DATA IN THIS EXERCISE START
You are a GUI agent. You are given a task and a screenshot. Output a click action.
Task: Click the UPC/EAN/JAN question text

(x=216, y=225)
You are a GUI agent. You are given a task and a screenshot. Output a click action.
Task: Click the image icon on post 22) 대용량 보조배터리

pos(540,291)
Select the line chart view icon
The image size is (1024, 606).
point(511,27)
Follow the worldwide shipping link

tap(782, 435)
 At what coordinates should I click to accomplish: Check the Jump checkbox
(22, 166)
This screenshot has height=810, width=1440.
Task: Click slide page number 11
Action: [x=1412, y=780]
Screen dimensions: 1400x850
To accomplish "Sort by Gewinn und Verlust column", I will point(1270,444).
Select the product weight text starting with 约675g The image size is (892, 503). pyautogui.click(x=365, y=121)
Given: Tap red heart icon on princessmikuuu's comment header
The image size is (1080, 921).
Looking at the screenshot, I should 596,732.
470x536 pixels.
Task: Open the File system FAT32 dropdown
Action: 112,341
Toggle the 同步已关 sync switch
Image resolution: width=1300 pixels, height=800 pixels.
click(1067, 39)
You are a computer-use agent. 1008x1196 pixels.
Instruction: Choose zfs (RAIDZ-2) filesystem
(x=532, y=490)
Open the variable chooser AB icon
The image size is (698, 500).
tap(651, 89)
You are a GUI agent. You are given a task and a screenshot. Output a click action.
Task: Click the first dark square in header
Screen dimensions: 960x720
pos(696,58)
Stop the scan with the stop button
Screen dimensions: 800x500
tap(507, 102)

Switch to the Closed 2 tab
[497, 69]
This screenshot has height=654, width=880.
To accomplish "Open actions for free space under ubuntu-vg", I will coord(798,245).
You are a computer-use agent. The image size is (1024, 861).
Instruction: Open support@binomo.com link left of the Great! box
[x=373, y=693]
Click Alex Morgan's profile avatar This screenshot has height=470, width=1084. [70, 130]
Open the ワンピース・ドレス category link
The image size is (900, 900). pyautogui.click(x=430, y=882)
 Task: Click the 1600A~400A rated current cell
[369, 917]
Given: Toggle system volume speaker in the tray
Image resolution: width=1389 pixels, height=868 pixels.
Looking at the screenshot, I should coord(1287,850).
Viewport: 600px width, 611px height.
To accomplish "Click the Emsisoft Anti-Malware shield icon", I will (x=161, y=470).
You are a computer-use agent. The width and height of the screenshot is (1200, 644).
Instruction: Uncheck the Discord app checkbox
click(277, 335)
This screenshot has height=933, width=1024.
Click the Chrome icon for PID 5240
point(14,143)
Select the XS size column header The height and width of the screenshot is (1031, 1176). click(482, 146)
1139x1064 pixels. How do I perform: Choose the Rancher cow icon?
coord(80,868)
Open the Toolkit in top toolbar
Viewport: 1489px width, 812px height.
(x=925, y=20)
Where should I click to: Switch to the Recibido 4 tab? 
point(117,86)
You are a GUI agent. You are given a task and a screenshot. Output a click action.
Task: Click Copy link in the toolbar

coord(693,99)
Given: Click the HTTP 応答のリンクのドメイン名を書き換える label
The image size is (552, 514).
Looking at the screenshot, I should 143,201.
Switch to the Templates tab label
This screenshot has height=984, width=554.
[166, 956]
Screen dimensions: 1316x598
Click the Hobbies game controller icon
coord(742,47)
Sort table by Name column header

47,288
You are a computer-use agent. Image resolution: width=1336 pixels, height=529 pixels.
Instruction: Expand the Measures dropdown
DATA IN THIS EXERCISE END
The answer should consist of all the lines above, retyped exactly.

You are a GUI agent. You are given a task and a screenshot. Output a click action.
Task: Click the UPC/EAN/JAN question text

(x=216, y=225)
You are a GUI agent. You are given a task and a screenshot. Output a click action.
Task: Click the image icon on post 22) 대용량 보조배터리

pos(540,291)
Select the line chart view icon
The image size is (1024, 606).
point(511,27)
Follow the worldwide shipping link

tap(782, 435)
 At what coordinates should I click to accomplish: Check the Jump checkbox
(22, 166)
This screenshot has height=810, width=1440.
Task: Click slide page number 11
Action: [x=1412, y=780]
Screen dimensions: 1400x850
To accomplish "Sort by Gewinn und Verlust column", I will point(1270,444).
Select the product weight text starting with 约675g The image size is (892, 503). pyautogui.click(x=365, y=121)
Given: Tap red heart icon on princessmikuuu's comment header
The image size is (1080, 921).
Looking at the screenshot, I should 596,732.
470x536 pixels.
Task: Open the File system FAT32 dropdown
Action: 112,341
Toggle the 同步已关 sync switch
Image resolution: width=1300 pixels, height=800 pixels.
click(1067, 39)
You are a computer-use agent. 1008x1196 pixels.
Instruction: Choose zfs (RAIDZ-2) filesystem
(x=532, y=490)
Open the variable chooser AB icon
The image size is (698, 500).
tap(651, 89)
You are a GUI agent. You are given a task and a screenshot. Output a click action.
Task: Click the first dark square in header
Screen dimensions: 960x720
pos(696,58)
Stop the scan with the stop button
Screen dimensions: 800x500
tap(507, 102)

Switch to the Closed 2 tab
[497, 69]
This screenshot has height=654, width=880.
To accomplish "Open actions for free space under ubuntu-vg", I will coord(798,245).
You are a computer-use agent. The image size is (1024, 861).
Instruction: Open support@binomo.com link left of the Great! box
[x=373, y=693]
Click Alex Morgan's profile avatar This screenshot has height=470, width=1084. [70, 130]
Open the ワンピース・ドレス category link
The image size is (900, 900). pyautogui.click(x=430, y=882)
 Task: Click the 1600A~400A rated current cell
[369, 917]
Given: Toggle system volume speaker in the tray
Image resolution: width=1389 pixels, height=868 pixels.
Looking at the screenshot, I should coord(1287,850).
Viewport: 600px width, 611px height.
To accomplish "Click the Emsisoft Anti-Malware shield icon", I will (x=161, y=470).
You are a computer-use agent. The width and height of the screenshot is (1200, 644).
Instruction: Uncheck the Discord app checkbox
click(277, 335)
This screenshot has height=933, width=1024.
Click the Chrome icon for PID 5240
point(14,143)
Select the XS size column header The height and width of the screenshot is (1031, 1176). click(482, 146)
1139x1064 pixels. How do I perform: Choose the Rancher cow icon?
coord(80,868)
Open the Toolkit in top toolbar
Viewport: 1489px width, 812px height.
(x=925, y=20)
Where should I click to: Switch to the Recibido 4 tab? 
point(117,86)
You are a GUI agent. You are given a task and a screenshot. Output a click action.
Task: Click Copy link in the toolbar

coord(693,99)
Given: Click the HTTP 応答のリンクのドメイン名を書き換える label
The image size is (552, 514).
Looking at the screenshot, I should 143,201.
Switch to the Templates tab label
This screenshot has height=984, width=554.
[166, 956]
Screen dimensions: 1316x598
Click the Hobbies game controller icon
coord(742,47)
Sort table by Name column header

47,288
You are a computer-use agent. Image resolution: width=1336 pixels, height=529 pixels.
Instruction: Expand the Measures dropdown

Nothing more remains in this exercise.